いつ見ても胸が痛み、「ハントリ-伯爵夫人」を見た時の

“感激の涙”

とは異なり、

“悲しみの涙”

がとまらなくなってしまうのが、ミレイによる、この作品です。。。

(こうして書いているだけでも涙が。。。うぅ。)



A Huguenot, on St. Bartholomew’s Day, refusing to shield himself from danger by wearing the Roman Catholic badge
by Sir John Everett Millais 1851-52
Courtesy of Christie's Images


1572年8月24日、『聖バ-ソロミュ-の日の虐殺』の前日、‘ヒュ-ゲノッツ(ユグノ-)’という、15世紀に発足したフランスのプロテスタント教徒の恋人に、この白い布を腕に巻けば、カソリック教徒からの迫害を防げられるからと懇願している、カソリック教徒の乙女...。

恋人はこの乙女を優しく抱擁しながらも、自らの宗教を貫かんと片手でそれをそっと拒み、足元に散乱した真っ赤な花は、彼の免れられぬ死を象徴しているという、何ともいたたまれなく悲しい作品です。。。。。。。

乙女の白い顔には、涙は描かれていませんが、オリジナルでよく見ると、目の周りが薄く赤くなっていて、その絶望的な悲しみが痛いほどこちらに伝わってきます。。。

この乙女を見つめる恋人の、何とも優しくも哀しいまなざし。。。

愛する者より宗教を選ぶなんて、ひどいよ。。。。。。。


オリジナルでは、この恋人の着ているジャケットの、目の覚めるような、とても美しい青い色を見る事ができました。

そして足元に散った花の、何と鮮明な赤い色をしていた事か...。


これは彼が22才の秋から冬にかけて制作された作品で、その頃書かれた彼の日記に、面白いものがありました♪


10月17日
納屋の屋根や、家々の前の緑地には霜が降り、美しい朝だ。
朝食のあと子供達と遊び、9時頃から絵を描き始める。
10時頃から赤ん坊が泣き出す。
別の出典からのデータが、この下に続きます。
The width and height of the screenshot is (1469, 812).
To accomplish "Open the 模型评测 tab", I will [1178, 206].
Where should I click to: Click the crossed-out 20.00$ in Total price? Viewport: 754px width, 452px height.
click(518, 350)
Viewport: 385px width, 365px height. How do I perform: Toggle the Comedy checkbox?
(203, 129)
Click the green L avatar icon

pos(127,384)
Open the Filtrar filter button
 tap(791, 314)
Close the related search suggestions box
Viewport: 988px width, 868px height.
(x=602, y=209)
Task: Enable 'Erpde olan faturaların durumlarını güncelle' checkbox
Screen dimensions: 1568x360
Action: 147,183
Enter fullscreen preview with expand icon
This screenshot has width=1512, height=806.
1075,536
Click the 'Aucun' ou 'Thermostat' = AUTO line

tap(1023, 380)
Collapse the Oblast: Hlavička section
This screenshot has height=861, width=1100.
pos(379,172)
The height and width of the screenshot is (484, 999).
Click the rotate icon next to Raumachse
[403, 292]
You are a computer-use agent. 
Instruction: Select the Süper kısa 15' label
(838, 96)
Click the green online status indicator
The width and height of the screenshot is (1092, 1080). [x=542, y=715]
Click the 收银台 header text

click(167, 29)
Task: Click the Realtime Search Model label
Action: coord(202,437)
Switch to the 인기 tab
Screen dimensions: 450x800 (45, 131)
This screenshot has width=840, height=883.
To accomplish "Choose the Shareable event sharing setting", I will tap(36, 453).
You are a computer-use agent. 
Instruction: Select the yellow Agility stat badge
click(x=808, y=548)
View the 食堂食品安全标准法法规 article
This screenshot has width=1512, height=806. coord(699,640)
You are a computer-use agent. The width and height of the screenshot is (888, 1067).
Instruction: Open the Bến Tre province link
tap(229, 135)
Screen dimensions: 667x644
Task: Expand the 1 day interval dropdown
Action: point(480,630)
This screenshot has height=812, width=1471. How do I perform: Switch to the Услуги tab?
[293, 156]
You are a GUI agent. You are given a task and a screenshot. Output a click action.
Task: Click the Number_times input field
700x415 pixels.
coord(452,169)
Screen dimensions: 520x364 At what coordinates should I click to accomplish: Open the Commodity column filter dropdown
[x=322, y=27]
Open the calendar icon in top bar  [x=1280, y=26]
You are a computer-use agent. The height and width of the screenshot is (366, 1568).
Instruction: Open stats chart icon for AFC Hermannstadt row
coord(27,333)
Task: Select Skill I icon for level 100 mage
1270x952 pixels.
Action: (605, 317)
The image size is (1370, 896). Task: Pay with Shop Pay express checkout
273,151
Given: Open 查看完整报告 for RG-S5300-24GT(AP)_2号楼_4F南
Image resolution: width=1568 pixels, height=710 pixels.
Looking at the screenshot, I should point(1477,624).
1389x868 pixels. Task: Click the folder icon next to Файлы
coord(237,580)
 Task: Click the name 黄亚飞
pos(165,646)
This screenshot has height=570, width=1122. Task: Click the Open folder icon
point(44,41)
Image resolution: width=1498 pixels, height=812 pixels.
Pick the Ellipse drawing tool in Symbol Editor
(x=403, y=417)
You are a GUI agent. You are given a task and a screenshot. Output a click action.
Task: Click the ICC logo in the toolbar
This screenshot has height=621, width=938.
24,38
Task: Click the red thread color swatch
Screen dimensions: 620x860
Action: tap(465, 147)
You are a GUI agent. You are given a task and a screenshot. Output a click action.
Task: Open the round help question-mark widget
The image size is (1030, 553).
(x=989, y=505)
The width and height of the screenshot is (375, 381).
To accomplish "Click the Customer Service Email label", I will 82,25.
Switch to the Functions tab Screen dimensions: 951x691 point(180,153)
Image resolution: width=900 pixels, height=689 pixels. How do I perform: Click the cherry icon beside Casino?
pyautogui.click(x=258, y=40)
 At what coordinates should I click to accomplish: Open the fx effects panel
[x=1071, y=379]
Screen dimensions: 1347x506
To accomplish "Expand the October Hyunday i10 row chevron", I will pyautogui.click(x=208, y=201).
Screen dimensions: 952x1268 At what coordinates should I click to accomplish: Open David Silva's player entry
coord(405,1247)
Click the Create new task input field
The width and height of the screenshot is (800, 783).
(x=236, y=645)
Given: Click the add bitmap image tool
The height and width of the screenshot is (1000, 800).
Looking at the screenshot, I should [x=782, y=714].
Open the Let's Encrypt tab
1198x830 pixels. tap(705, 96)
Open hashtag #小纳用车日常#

(赤ん坊が泣くという行為は)それが悪魔のようで、人間というものは、罪のもとに生まれたのだという事を痛感する。ずっと泣き続け、時々少し間をおきながら(そうしてエネルギ-の補給をするかのごとく)、更に大きな声で泣き続ける。
ラヴィニアは悪戯したので、ぶたれて、反省するまで庭にある物干し棒の下に縛り付けられてしまった。それが随分長い間縛り付けられたままだったので、僕は彼女の涙に濡れた両目にキスして、自由にしてあげ、絵を描いている間、僕の横に座らせておいた。しばらくの間おとなしくしていたのだけど、急におしゃべりになってしまった。
『まだベッツィ-(仔豚)を殺ちてないのよ~♪』
彼女は仔豚達全部を自分のものにしたいようだ。
『結婚ちたら、アン(女中)はあたちたちの女中ちゃんになって、あたちはおいちいお料理ちゅくるね~♪』
と言うので、料理はできるのかと聞くと、
『コックちゃんみたくは上手くないけど、、、。』
5時に絵を描くのをあきらめる。
ものすごく寒い。
子供達がまた叫び泣きしだした、、、。

(↑はじめ日記の部分をイタリック(斜体)にしたのですが、読み辛いようでしたので、色をつけてみました☆それとラヴィニアちゃんのとこにつけたハ-ト・マ-クがチカチカすっごく目障りなので替えました♪)


ミレイと同じくラファエル前派の創設者の一人であるハントに、

「こういう宗教的な題材は避けるべきだ!」

と強く言われたミレイですが、制作を続け、この作品が完成しロイヤル・アカデミ-に展示されると、人々はこの絵の前に、一日中釘付けにされていたそうです。

紳士の方々は何時間もの間、この絵のまわりをウロウロし、一旦去ってからもまた戻ってまで観賞していたとか...。

「ザ・ヒュ-ゲノ(聖バルトロマイの祝日のユグノー教徒)」は、まだ22才という若さのミレイを一躍有名にしたそうです。